The city’s executive committee got a presentation on the $491 million plan to purchase the buses on Tuesday before voting unanimously to bring the proposal to city council as a whole.
According to city officials, the proposal relies on a $168 million loan from the Canada Infrastructure Bank, and an additional $223 million in grants. The City of Calgary would need to put $100 million towards the proposal.
“This is really good news,” Mayor Jyoti Gondek told reporters. “For every dollar we’re putting in, we appear to be receiving four dollars back.”
Funds to cover the purchase of 259 zero-emission 40-foot buses would be $391 million. While $137 million would go towards charging infrastructure at the Anderson and Spring Gardens garages. A city report also lists $44 million in additional costs, but the report doesn’t disclose what those costs would cover.
But city administration told councillors the city would need to act fast and sign agreements with the Canada Infrastructure Bank by the end of the year if it wants to take advantage of a “below-market” interest rate of one per cent on the loan.
A city report said there is the risk that interest rate could increase if administration can’t get the necessary approvals or reach a definitive agreement.
Ward 6 Coun. Richard Pootmans called the plan “a heck of an opportunity,” but said he’d like to see metrics on greenhouse gas reduction in comparison with other initiatives in the works at the city, like the energy efficiency retrofit program.
“They make sense on the merits themselves but not in the context of what other opportunities might look like,” Pootmans said. “Commercial buildings are a huge source of greenhouse gas emissions, I’d like to see programs such as those presented at the same time so we can make a judgment call as to where the best use of tax money should go.”
According to administration, the electric buses would hit city streets in 2026 and would replace diesel buses when they reach the end of their lifecycle.
Committee heard Calgary Transit’s current fleet is made up of around 750 40-foot diesel buses, 90 60-foot diesel buses, and 140 compressed natural gas buses with 32 more on order.

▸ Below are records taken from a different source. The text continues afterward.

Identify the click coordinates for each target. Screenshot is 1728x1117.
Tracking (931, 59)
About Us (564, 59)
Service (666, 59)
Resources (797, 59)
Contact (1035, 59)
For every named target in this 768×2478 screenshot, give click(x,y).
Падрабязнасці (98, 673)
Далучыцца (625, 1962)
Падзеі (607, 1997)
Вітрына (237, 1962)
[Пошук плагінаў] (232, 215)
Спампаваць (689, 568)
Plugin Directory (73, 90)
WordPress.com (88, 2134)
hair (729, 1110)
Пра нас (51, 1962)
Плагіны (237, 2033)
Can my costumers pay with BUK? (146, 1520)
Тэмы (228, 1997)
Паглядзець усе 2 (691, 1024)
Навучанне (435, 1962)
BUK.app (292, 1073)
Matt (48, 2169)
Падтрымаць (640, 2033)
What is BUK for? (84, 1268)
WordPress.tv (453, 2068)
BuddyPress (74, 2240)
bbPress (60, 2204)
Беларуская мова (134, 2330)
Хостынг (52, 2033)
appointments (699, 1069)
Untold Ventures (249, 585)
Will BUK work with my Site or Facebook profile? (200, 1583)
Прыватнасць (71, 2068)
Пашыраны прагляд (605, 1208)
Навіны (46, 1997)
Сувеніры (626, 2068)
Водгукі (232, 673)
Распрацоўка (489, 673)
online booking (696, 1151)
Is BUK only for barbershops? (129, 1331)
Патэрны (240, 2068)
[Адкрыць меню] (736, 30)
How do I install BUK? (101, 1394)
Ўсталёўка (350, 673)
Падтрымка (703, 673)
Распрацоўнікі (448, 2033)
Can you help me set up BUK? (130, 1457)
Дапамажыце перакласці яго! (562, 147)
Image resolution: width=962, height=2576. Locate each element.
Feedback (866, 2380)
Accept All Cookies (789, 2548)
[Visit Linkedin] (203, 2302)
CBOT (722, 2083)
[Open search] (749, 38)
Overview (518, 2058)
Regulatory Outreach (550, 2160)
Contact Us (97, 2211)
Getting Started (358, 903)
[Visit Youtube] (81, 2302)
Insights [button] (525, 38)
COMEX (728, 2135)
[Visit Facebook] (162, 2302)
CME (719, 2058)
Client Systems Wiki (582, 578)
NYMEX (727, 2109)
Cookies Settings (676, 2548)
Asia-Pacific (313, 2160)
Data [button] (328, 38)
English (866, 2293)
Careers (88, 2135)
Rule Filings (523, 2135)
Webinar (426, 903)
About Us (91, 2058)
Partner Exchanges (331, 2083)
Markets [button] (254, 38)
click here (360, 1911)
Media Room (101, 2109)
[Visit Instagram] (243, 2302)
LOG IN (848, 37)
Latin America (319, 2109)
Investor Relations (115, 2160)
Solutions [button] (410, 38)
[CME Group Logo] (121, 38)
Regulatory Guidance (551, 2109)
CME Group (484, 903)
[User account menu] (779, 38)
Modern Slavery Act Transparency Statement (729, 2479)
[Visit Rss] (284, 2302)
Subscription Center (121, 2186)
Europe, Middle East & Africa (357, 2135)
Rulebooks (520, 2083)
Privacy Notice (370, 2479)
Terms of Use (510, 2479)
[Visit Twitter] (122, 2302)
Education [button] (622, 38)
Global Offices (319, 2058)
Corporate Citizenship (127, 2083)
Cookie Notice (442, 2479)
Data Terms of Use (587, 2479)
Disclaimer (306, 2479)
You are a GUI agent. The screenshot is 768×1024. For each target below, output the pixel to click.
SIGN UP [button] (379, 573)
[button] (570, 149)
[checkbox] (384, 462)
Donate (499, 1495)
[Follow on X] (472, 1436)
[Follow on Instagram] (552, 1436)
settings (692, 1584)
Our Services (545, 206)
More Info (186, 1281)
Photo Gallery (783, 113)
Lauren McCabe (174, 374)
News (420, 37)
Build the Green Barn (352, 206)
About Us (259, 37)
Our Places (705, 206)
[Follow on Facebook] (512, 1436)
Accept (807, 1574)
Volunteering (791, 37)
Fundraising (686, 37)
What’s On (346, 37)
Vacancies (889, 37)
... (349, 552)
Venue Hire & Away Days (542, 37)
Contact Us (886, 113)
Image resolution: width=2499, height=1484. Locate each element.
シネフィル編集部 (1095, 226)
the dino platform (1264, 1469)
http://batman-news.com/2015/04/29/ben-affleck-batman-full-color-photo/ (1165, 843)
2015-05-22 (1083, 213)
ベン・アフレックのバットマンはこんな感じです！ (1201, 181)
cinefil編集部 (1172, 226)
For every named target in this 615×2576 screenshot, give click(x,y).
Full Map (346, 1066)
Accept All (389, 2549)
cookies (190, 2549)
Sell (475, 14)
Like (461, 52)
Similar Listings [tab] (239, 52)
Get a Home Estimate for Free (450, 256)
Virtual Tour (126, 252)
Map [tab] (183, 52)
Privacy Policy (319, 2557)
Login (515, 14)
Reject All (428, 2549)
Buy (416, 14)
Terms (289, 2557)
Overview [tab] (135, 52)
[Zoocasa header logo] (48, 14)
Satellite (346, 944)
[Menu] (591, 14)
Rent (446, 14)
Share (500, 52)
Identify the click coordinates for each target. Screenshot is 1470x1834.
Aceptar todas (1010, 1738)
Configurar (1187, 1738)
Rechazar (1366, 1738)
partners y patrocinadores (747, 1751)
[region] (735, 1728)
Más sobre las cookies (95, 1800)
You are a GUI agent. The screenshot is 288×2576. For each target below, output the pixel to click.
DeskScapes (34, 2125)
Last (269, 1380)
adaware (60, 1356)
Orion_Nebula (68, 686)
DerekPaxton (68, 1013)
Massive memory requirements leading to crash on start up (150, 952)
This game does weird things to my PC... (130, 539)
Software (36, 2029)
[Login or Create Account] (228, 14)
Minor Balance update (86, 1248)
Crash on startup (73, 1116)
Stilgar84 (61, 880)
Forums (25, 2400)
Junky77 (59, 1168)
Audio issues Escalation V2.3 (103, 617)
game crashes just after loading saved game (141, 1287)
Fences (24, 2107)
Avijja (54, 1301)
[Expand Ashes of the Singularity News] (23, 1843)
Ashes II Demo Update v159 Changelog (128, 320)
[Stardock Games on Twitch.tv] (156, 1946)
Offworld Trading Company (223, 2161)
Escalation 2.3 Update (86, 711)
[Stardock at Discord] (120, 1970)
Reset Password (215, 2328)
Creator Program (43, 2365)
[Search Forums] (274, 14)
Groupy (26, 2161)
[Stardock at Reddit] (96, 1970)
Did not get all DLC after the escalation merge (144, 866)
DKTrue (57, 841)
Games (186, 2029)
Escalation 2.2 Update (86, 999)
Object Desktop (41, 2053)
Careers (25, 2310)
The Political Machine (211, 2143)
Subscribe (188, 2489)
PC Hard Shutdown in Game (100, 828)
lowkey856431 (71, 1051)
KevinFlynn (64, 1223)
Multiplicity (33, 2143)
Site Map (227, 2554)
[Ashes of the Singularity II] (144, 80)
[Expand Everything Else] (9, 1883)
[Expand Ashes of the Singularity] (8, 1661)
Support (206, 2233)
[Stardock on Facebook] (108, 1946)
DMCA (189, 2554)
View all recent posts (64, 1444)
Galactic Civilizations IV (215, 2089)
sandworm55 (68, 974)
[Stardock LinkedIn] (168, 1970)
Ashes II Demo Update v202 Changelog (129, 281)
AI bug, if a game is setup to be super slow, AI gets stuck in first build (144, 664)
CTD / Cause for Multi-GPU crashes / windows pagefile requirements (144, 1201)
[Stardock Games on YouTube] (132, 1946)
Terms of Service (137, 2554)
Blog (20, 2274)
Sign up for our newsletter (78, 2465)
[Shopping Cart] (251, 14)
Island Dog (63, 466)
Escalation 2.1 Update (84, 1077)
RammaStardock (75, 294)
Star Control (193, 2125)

Ward 3 Coun. Jasmine Mian asked administration if the future transit fleet would be entirely electric and what role the newer compressed natural gas buses would play in the long-term transit strategy.
Calgary Transit service vehicles manager Karen Alm said the compressed natural gas buses are a stepping stone in reducing emissions but there are technologies like hydrogen fuel cells also being explored.
“Electrifying our fleet is a step in going towards zero-emission, but there are also opportunities that are emerging right now that we would like to investigate further before we fully commit going to 100 per cent electric,” Alm said.
Administration noted the goal is to reach zero emissions at the cheapest cost.
However, Gondek agreed that a “diversified fleet” might be the best path forward.
“It will not just be diesel alone, or electric alone, or compressed natural gas alone,” Gondek said. “Any combination of those things will be happening at any time.”
A report included in the committee agenda said electrification of Calgary Transit’s fleet would reduce the city’s greenhouse gas emissions by 30 per cent by 2040.
Administration said more information and data would be brought forward in December when city council will make a final decision to get on board the proposal.